Finally, we note that although the court correctly determined that there was not substantial evidence in the record, it also remanded the matter to the committee for further proceedings. On the basis of our determination that the evidence before the committee was insufficient to warrant the committee’s issuance of a reprimand, we find no compelling reason to order a new hearing on the same issue. We find support for that conclusion in analogous civil cases in which the court directs a verdict for the defendant on the basis of insufficiency of the evidence. In such cases, the plaintiff is not afforded the opportunity to pursue additional evidence and retry the case. Cf. Sheridan v. Desmond, 45 Conn. App. 686, 698, 697 A.2d 1162 (1997); Suarez v. Sordo, 43 Conn. App. 756, 773, 685 A.2d 1144 (1996) (holding trial court improperly denied defendants’ motion for directed verdict; reviewing court remanded case not for new trial, but with direction to render judgment in favor of defendants), cert. denied, 240 Conn. 906, 688 A.2d 334 (1997); see also DiBiase v. Garnsey, 104 Conn. 447, 451, 133 A. 669 (1926) (when directed verdict granted, “issues raised by the pleadings *446are finally determined and cannot, while the judgment upon the directed verdict stands, be again presented in court”). We find no reason to distinguish statewide grievance committee cases from such civil cases. Therefore, we conclude that it was incorrect for the court to remand the case for a new hearing. Instead, the court should have rescinded the reprimand. See Practice Book § 2-38 (f).6

The judgment is reversed only as to the order remanding the case to the statewide grievance committee and the case is remanded to the trial court with direction to render judgment rescinding the reprimand. The judgment is affirmed in all other respects.

In this opinion DiPENTIMA, J., concurred.

SCHALLER, J.,

dissenting. I respectfully disagree with the majority, which affirms the trial court’s reversal of the decision of the defendant, the statewide grievance committee (committee), to reprimand the plaintiff attorney, Adam J. Shelton.

My disagreement stems from my reading of the court’s decision, which differs from the majority’s interpretation.

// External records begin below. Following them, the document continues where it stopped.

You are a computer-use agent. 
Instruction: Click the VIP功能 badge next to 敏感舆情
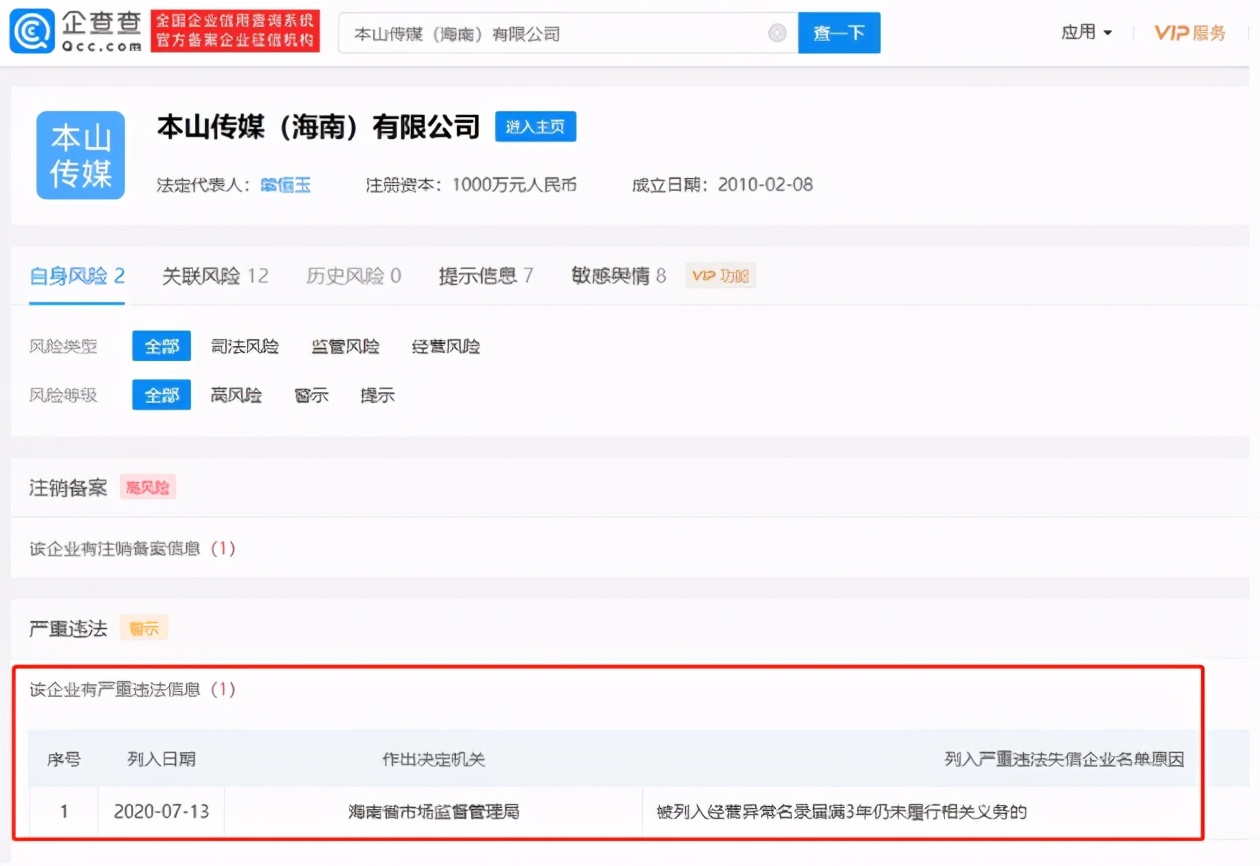(722, 275)
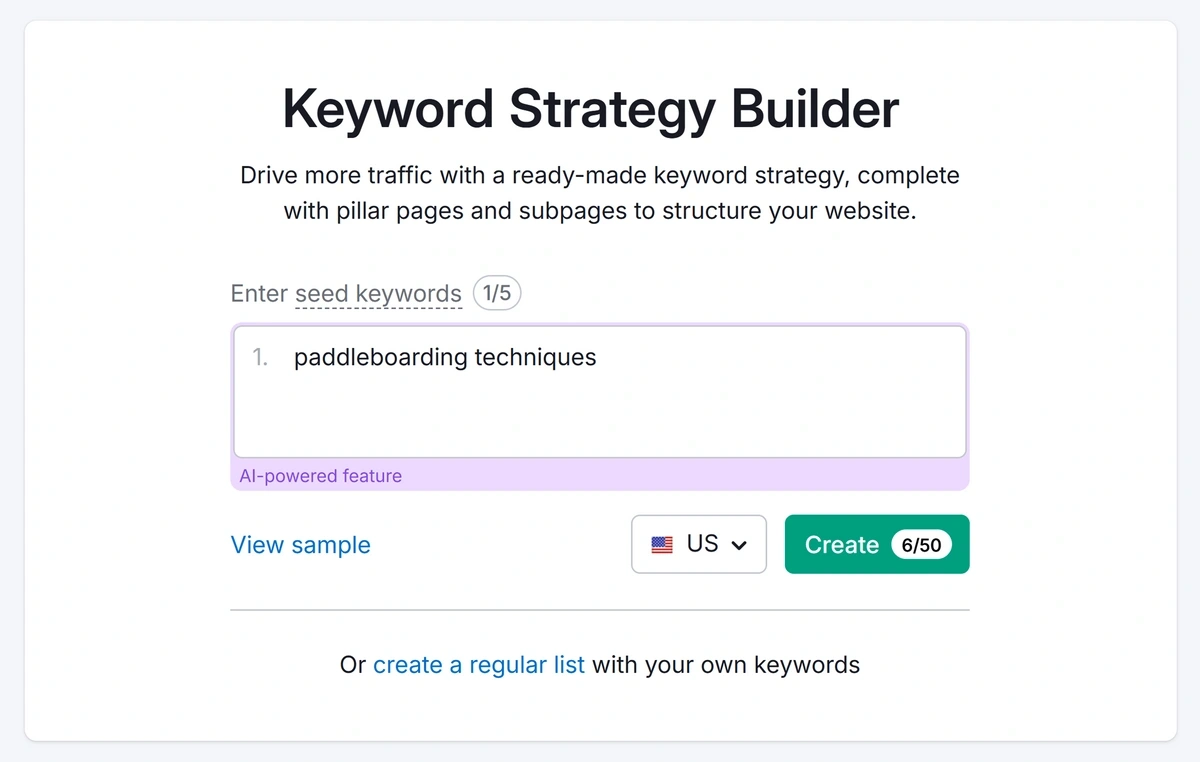Click the 1/5 keyword counter badge
Image resolution: width=1200 pixels, height=762 pixels.
coord(497,294)
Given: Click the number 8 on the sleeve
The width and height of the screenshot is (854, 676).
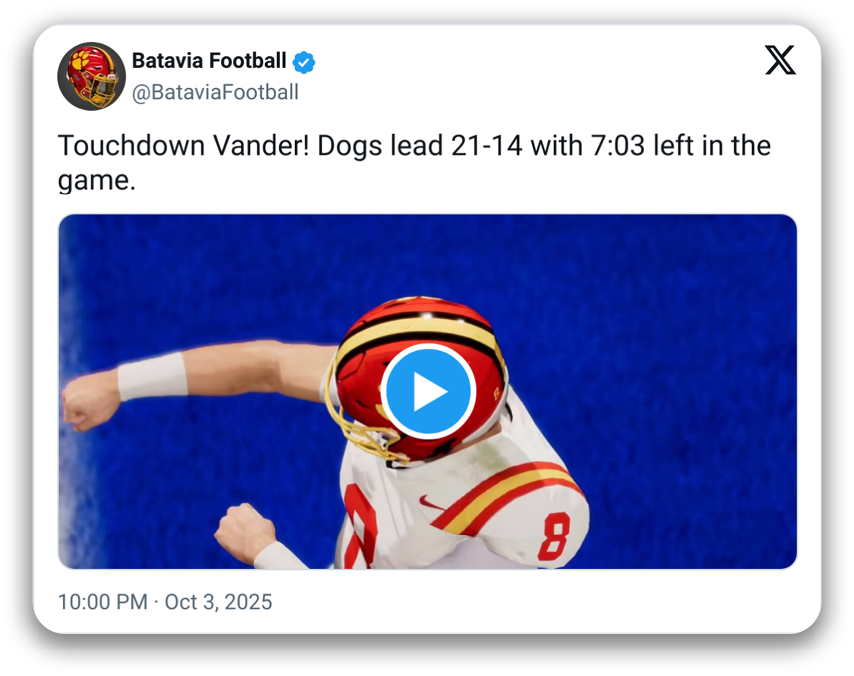Looking at the screenshot, I should 553,536.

The majority determines that the court correctly reversed the committee’s decision because the evidence in the record did not constitute clear and *447convincing proof that the plaintiff had misled the complainant, Barbara A. Dougherty-Shore. I believe that a close reading of the court’s ruling and its subsequent articulation reveals that the court did not reverse the decision on the ground of a lack of substantial evidence at all. Rather, the court reversed the decision because the committee failed to produce the complainant at the hearing as a live witness whom the plaintiff could cross-examine. That understanding of the court’s ruling, in fact, is the only one that explains the meaning of the court’s articulation and order of remand.

In its original decision, the court stated that “the decision is not supported by substantial evidence . . . .’’In its articulation, however, the court conceded that its “order regarding substantial evidence was perhaps not artfully chosen . . . The court went on to explain that “my thought was that without evidence from the complainant, there was not sufficient evidence. In the circumstances, I believed that a remand for further proceedings was appropriate.” (Emphasis added.) The court also adopted what it termed “[ojption one” of the defendant’s motion for articulation. That option states: “Is the Court providing the Defendant the opportunity to cure the procedural due process defect found by this Court by remanding the matter to a reviewing committee of the [defendant] to conduct another hearing wherein the Plaintiff would be afforded the opportunity to cross-examine Ms. Dou-gherty-Shore . . . ?” (Emphasis added.)

The court’s ruling and later clarification may have confused the parties as to the basis of the decision. I believe it is clear, however, that the court did not rale on whether substantial evidence existed, but rather determined that without the complainant being produced as a live witness who could be cross-examined, the substantial evidence standard could not be met. In my view, the court is incorrect for several reasons. *448First, no statute or rule of practice specifically requires the committee to call the complainant or any other person as a witness at a committee hearing. I am unaware of any Connecticut decisions determining that the committee is so obligated. The right of cross-examination is provided, of course, whenever a witness is called. Practice Book § 2-35 (d). The committee makes its decision on the basis of the record, which consists of all documentary evidence, including submissions by the complainant and the respondent, together with all testimony and evidence submitted at the hearing. Practice Book § 2-35 (e).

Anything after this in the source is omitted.